Soaring commodity prices hit people hard

ANM Mohibub Uz Zaman

3 April, 2021 12:00 AM printer

Soaring commodity prices hit people hard

People, especially those with low, middle and fixed incomes, are suffering a lot as prices of essential commodities continued to soar across the country, including the capital, ahead of Ramadan.

Apart from the daily essentials, the demand for certain commodities like brinjal, sugar, meat and different kinds of vegetables has gone up ahead of the fasting month.

Taking the opportunity, some unscrupulous traders have hiked the prices of most of the essentials.

Lack of market monitoring and surveillance by the government against the wholesale market manipulators is also responsible for the price hike, experts said.

Pointed gourd, brinjal, bean, lemon, sponge gourd, okra, yardlong bean, gourd, drumstick and tomato have been selling at higher prices.
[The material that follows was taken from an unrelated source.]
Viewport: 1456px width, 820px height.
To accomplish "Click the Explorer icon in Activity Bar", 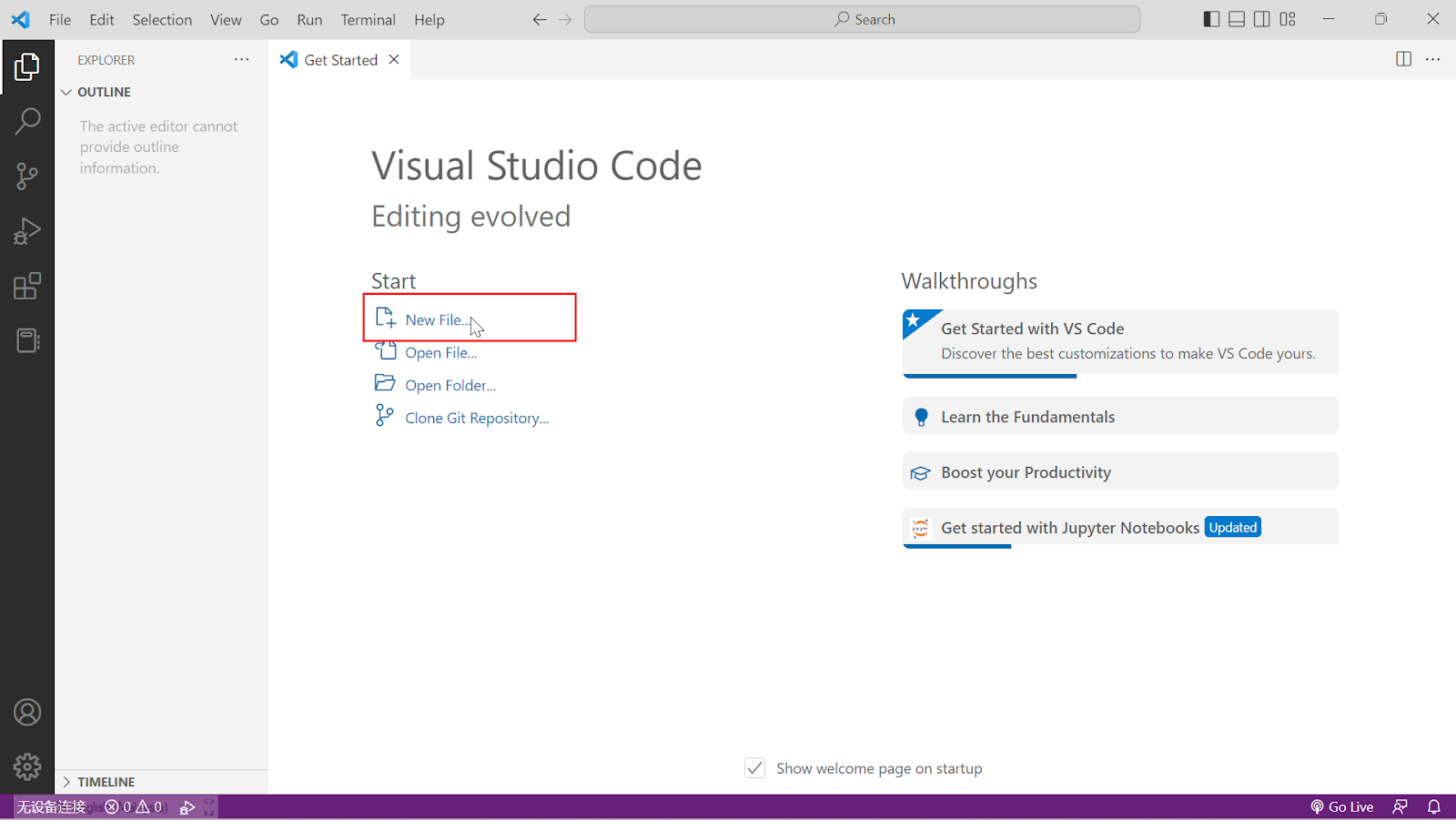I will (28, 66).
Most of the vegetables were selling at Tk 50 per kg on average which was Tk 20-30 a week ago.

The fine rice was selling for Tk 60-68 per kg like previous week while medium quality variety at 55-58 per kg against Tk 54-56 a week earlier and the coarse rice was selling for Tk 45-48 per kg which was Tk 44-47 per kg last week.

Prices of chicken, beef and mutton have also gone up in the capital.

Ghulam Rahman, chairman of Consumer Association of Bangladesh (CAB), said some greedy businessmen have been manipulating the prices of most essential commodities for lack of surveillance in the market when there is a high demand for those items.               

He said buying in bulk needlessly ahead of Ramadan increases the demand and prices of commodities. “So, consumers have also a role in keeping the prices at a tolerable level,” he said, adding that low-and-fixed-income people are facing further hardship due to the price spiral.

Venting his anger, Abdul Matin, a private service holder, said the government is doing little although the prices of all the essential commodities continued to rise.

He said he bought a broiler chicken from Malibagh Kitchen Market at Tk 165 per kg which was Tk 120 only a month ago.

Matin demanded that the government increase its surveillance to arrest the spiraling commodity prices.

Visiting Mohammdapur Krishi Market, it was seen that broiler chicken was selling at Tk 160-165 per kg while Sonali one for Tk 280-300 a kg and the local variety at Tk 420-500 each kg.

The price of local ginger has increased by 17.65 per cent while that of imported one by 10.53 per cent in a week. They are now selling at Tk 80-120 and Tk 70-140 per kg respectively, according to Trading Corporation of Bangladesh (TCB).

The price of anchor dal has seen a 8.43 per cent hike in a week and it was selling at Tk 40-50 per kg while sugar got costlier by 2.22 per cent to Tk  68-70 per kg.

However, the early summer drumstick was selling at Tk 100 per kg at the market, down by Tk 100 per kg than last week.

Lemon was selling for Tk 60-80 per four pieces while it was Tk 40-50 a week earlier, pointed gourd at Tk 50-60 per kg, yardlong bean at Tk 60-70 per kg and okra at Tk 50-60 a kg.

Brinjal was selling for Tk 40-60 per kg against last week’s Tk 30-40, medium size gourd cost Tk 50-60 per piece while it was 40-50 a week ago, cauliflower and cabbage were selling at Tk 30-50 per piece against Tk 20-30 prior week and bean was selling for Tk 40-50 per kg while it was Tk 30-40 per kg a week earlier.

Each kg of cucumber cost a consumer Tk 40-50 like previous week while tomato was selling at Tk 20-30 per kg to Tk 15-20 a week back.

Saiful Islam, a vegetable trader at the market, said the prices of vegetables have started to increase following a fall in supply with the departure of winter.

He also said the vegetable prices will see a further hike.